A kibbutz founder remarked to me when the Intifada began that she had no idea the Arabs among them were unhappy, for they had a far better standard of living than others in the Arab world, similar to what I heard from my southern relatives in the 1950’s regarding Blacks.  One member who joined the kibbutz as an adult was a commando veteran of five wars.  He was decisive and determined, even when he did not know what he was doing when we traveled anywhere.  But he remarked that if he had to argue (and Israelis LOVE to argue…), he would rather argue the Palestinian cause than the Israeli.

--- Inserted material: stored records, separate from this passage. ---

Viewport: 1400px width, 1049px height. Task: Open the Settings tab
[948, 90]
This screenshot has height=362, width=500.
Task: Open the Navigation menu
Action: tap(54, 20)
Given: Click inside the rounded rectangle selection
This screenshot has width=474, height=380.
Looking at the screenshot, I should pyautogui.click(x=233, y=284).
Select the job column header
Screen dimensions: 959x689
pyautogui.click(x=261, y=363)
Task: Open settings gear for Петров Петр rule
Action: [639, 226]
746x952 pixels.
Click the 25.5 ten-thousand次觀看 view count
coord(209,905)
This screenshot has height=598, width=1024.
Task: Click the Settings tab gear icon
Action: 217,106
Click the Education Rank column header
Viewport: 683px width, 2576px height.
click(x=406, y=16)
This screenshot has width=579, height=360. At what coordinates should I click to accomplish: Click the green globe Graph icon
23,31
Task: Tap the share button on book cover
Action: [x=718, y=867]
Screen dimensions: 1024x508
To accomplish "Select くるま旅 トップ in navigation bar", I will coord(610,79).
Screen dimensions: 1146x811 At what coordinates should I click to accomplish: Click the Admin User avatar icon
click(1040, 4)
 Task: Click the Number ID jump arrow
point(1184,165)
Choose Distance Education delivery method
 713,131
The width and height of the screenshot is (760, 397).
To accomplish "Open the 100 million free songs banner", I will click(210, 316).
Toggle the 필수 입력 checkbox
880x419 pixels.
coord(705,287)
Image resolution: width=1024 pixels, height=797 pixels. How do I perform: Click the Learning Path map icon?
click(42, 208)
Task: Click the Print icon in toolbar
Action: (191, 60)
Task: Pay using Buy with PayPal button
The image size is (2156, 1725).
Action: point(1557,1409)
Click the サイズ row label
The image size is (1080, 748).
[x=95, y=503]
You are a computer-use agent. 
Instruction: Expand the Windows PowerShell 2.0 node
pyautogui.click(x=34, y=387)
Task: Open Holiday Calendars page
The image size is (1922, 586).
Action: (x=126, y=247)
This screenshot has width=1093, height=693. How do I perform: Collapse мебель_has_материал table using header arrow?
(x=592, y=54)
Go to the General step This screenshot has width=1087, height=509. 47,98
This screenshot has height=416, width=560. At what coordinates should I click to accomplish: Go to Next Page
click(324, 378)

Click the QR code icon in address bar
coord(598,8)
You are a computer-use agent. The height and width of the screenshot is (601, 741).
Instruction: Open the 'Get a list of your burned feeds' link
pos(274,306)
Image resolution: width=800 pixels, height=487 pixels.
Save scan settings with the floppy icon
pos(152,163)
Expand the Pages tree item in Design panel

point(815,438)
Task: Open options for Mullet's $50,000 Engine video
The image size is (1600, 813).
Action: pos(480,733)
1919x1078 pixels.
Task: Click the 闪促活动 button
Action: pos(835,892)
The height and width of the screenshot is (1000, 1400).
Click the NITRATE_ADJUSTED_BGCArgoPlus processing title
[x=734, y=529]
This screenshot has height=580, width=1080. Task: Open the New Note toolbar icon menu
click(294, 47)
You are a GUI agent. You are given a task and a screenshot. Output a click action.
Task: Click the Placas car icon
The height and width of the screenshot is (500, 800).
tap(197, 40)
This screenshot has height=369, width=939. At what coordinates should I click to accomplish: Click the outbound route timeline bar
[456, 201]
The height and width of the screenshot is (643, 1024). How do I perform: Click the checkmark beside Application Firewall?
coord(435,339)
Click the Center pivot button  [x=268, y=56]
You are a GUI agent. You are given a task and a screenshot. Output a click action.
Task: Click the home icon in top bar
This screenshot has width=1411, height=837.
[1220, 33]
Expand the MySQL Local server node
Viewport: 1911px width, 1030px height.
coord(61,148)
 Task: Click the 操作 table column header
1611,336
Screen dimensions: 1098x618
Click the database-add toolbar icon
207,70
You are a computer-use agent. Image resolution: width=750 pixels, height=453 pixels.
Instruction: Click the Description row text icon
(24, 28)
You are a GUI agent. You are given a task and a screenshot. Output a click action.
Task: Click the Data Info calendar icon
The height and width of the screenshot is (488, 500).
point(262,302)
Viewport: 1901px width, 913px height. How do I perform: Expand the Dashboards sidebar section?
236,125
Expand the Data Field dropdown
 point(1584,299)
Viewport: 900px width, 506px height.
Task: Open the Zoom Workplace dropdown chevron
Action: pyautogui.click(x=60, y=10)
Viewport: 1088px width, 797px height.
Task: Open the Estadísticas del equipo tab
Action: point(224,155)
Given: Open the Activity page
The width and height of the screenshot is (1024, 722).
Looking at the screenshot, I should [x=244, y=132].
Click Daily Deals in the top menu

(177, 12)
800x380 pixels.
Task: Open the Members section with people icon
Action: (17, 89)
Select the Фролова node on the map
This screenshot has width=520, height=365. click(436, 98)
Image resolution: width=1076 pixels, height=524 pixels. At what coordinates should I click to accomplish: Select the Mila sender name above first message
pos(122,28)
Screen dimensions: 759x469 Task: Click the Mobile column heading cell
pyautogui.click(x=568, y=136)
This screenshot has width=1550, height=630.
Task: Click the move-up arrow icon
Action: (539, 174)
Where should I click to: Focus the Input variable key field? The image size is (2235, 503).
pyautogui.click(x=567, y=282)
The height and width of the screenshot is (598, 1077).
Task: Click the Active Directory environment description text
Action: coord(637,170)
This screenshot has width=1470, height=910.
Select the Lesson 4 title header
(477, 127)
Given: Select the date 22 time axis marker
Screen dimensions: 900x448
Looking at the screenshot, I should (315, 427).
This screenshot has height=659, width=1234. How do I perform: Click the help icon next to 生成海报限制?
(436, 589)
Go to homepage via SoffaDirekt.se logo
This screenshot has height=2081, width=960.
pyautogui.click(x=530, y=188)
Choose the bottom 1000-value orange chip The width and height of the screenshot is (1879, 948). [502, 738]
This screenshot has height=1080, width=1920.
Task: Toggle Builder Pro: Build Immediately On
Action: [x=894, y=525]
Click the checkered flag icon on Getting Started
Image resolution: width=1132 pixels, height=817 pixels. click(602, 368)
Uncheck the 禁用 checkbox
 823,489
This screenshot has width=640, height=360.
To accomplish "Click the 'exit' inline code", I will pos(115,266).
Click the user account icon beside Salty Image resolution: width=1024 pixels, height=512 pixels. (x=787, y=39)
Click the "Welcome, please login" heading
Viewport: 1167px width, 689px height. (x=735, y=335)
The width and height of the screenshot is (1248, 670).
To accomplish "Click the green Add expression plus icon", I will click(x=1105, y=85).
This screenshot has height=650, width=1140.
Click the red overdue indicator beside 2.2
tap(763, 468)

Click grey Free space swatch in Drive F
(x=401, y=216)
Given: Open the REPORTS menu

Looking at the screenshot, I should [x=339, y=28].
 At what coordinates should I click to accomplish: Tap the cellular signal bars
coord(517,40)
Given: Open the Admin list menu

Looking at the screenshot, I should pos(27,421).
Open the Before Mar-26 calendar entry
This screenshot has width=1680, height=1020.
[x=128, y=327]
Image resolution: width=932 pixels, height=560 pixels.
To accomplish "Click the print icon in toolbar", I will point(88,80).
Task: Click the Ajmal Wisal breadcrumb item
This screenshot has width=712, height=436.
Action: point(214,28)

With more privatization, the kibbutzim today, more and more, operate as cooperatives. After a trial period, new members not born in to the kibbutz may join, and spouses usually, although not always, may also be accepted as full members. Members may use their budgets for food purchased locally, thru the kibbutz, or at the dining hall.  Private automobiles are discouraged, although people working off the kibbutz may accept a car which they use freely as part of their employment.  At some point, ownership of a given dwelling will likely be given to a member; it can also be sold back to the kibbutz or to another member should the buyer leave or die, although this change has not come to Kibbutz Hazorea.  All these variables are part of the evolving policy changes across the kibbutz movement. When the first Iraq war came and the younger members wanted their children at home to sleep, that was anathema to the founders who emigrated to build a new society.  My old friend the founder wisely counseled his generation to stay out of the decision, as it was not their lives that were being changed.  The kibbutz belonged to younger members.

My friend the commando veteran says he did not leave the kibbutz; the kibbutz left him, paralleling my feelings about aspects of the U.S. economic and political scene.

2 Comments
  1. Glenna Park 4 years ago

    This is a really compelling short history of a lifestyle so foreign to us Americans! I would like to know a lot more about the lives of people living there. Maybe you can write more.

  2. glenna park 3 months ago

    I read this again with awe and amazement without recalling that I read it 4 years ago! I had forgotten everything! That appears to be the reason my husband says I am a cheap date. At this early stage, I forget everything! Never-the-less, your story satisfies my continued interest in lifestyles of other people. From early years, living in student housing at the University of California, I really wanted to explore hippie communal living. Nowadays, I am thankful that my engineer husband’s preference for more traditional living prevailed. At the same time, I loved reading about your kibbutz friends and Israel.